En 1808, Le Moniteur universel rend compte du projet :

« S. Exc. a ordonné à M. Celerier , architecte, de montrer le plan et le modelé de la fontaine qui devait être construite sur cette place. Elle sera composée d’un éléphant portant une tour à la maniére des anciens. L’eau jaillira de la trompe de l’éléphant.

De vives acclamations se sont fait entendre de toutes parts. L’architecte a présenté à S. Exc. une planche de métal destinée à être placée dans la première pierre du monument. »

Pendant l’année 1809, on remodèle l’endroit où doit être implantée la fontaine qui sera alimentée en souterrain par l’eau du canal de l’Ourcq. En 1810, un décret impérial est rendu : l’éléphant sera fait du bronze des canons espagnols.

« Un décret rendu par S. M. le 9 février 1810, au palais des Tuileries, contient les dispositions suivantes :
Il sera élevé sur la place de la Bastille une fontaine sous la forme d’un éléphant en bronze, fondu avec les canons pris sur les Espagnols insurgés
 ; cet éléphant sera chargé d’une tour, et sera tel que s’en servaient les anciens ; l’eau jaillira de sa trompe.

Les mesures seront prises de maniére que cet éléphant soit terminé et découvert au plus tard le 2 décembre 1811. »

Mais il en est au XIXe siècle comme aujourd’hui : les travaux prennent du retard, et l’on remplace l’architecte. C’est Alavoine qui reprend le projet. En juillet 1813, Le Moniteur universel peut affirmer que les constructions sont fort avancées :

« Cette année, le piédestal et tous les corridors pour le passage de l’eau sont en grande partie terminés. […]

Toute la charpente, qui ne ressemble pas mal à la carcasse d’une frégate, est recouverte de plâtre, et les sculpteurs sont maintenant occupés de donner la forme aux différentes parties de cet animal. »

À la fin de l’année 1813, on assure que dans « l’intérieur de l’une de ses jambes sera pratiqué un escalier à vis ». Pour présenter le projet, Alavoine fait réaliser une maquette en plâtre à l’échelle 1. Montée sur une structure de bois et de fer, cette réalisation qui se devait d’être provisoire est installée au sud-est de la place. Elle y restera plus de 30 ans, protégée dans une baraque en bois.

En avril 1814, Napoléon abdique, et Louis XVIII s’installe sur le trône de France.
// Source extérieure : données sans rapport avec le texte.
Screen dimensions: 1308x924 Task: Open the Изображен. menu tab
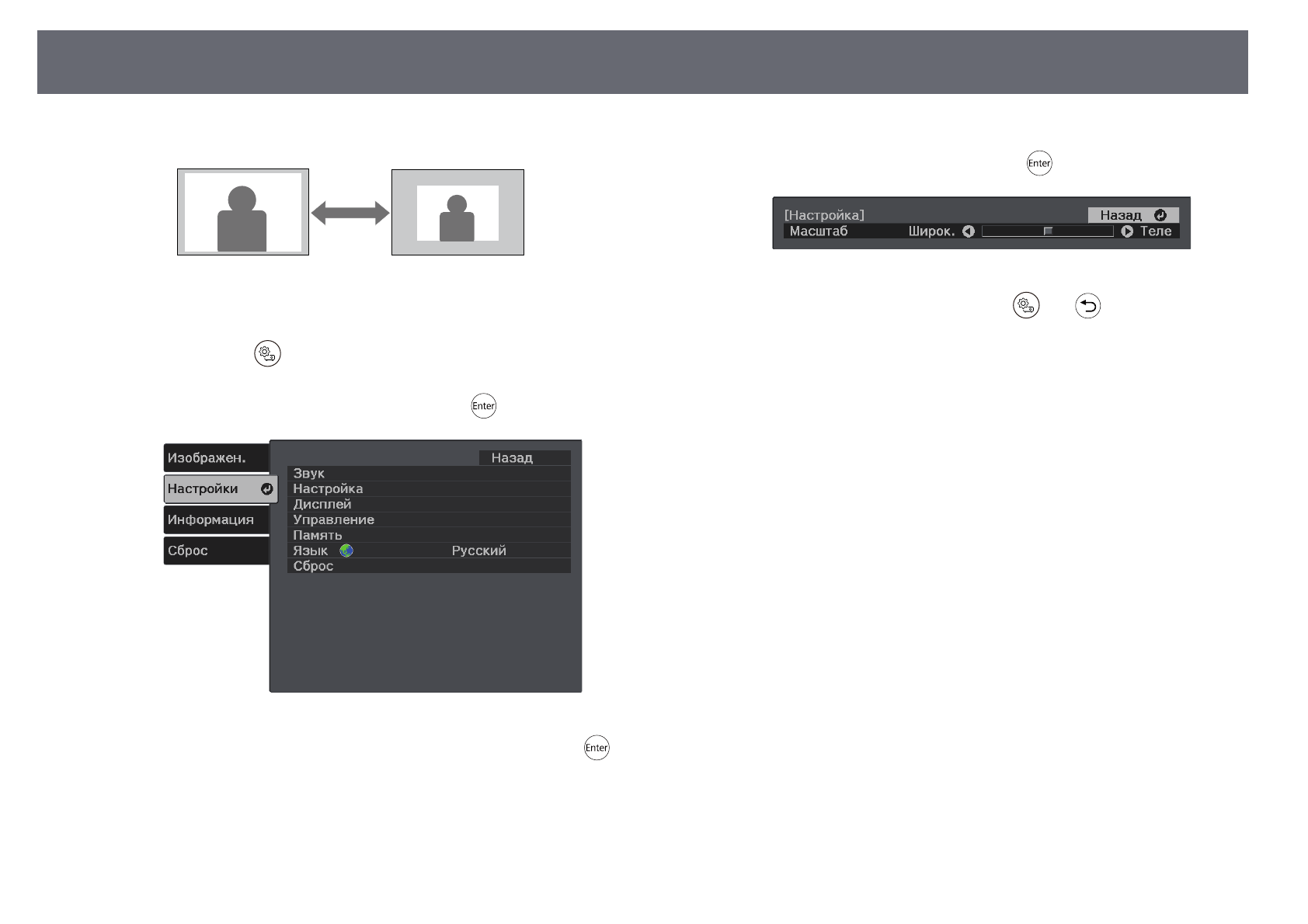click(x=216, y=458)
Une fontaine en hommage à l’ex-Empereur devient soudain moins appropriée. Dans le Journal des débats politiques et littéraires, on s’interroge : et pourquoi pas une statue d’Henri IV en lieu et place de l’éléphant ?

« Qu’attendons-nous ? Pendant que la souscription se remplit, les premiers travaux, qui sont peu dispendieux, se peuvent toujours commencer ; les autres seront moins longs et moins chers qu'on ne pense : déjà nous avons un atelier, une fosse, des fourneaux, construits pour la fonte du gros éléphant de la place de la Bastille, auquel on ne songe plus, j'espère. »

Les travaux colossaux de soubassement et d’arrivée des eaux se poursuivent néanmoins. Mais d’éléphant en bronze, toujours pas.

En 1833, nouveau changement de plans. La monarchie de Juillet veut une colonne. On utilisera le bassin circulaire et le piédestal pour le socle, et les ouvertures destinées à laisser passer l’eau serviront de caveaux pour les victimes de la révolution de Juillet. Le 22 février 1833, la décision est prise :

« Le principe de l’érection du monument de juillet est déjà fixé par la loi du 13 décembre 1830 ; il s’agit aujourd’hui de déterminer le lieu où il devra être construit, et la somme qui y sera consacrée. Suivant le projet de loi, ce monument sera érigé à Paris, sur la place de la Bastille. C’est à Paris que la révolution de juillet s’est accomplie ; c’est sur la place de la Bastille qu’un premier évènement de juillet s’était déjà manifesté […].

Chacun de nous se souvient que la fontaine publique dont le nouveau monument va occasionner la suppression, devait être surmontée d’un éléphant dont la masse avait seule paru convenir à l’étendue de la place de la Bastille.

L’étude du modèle en a été faite et achevée à grands frais. Espérons que ce genre de décoration, qui devait rappeler de grands souvenirs historiques, ne sera pas perdu pour les arts, et que le Gouvernement trouvera le moyen de l'employer sur un autre point. »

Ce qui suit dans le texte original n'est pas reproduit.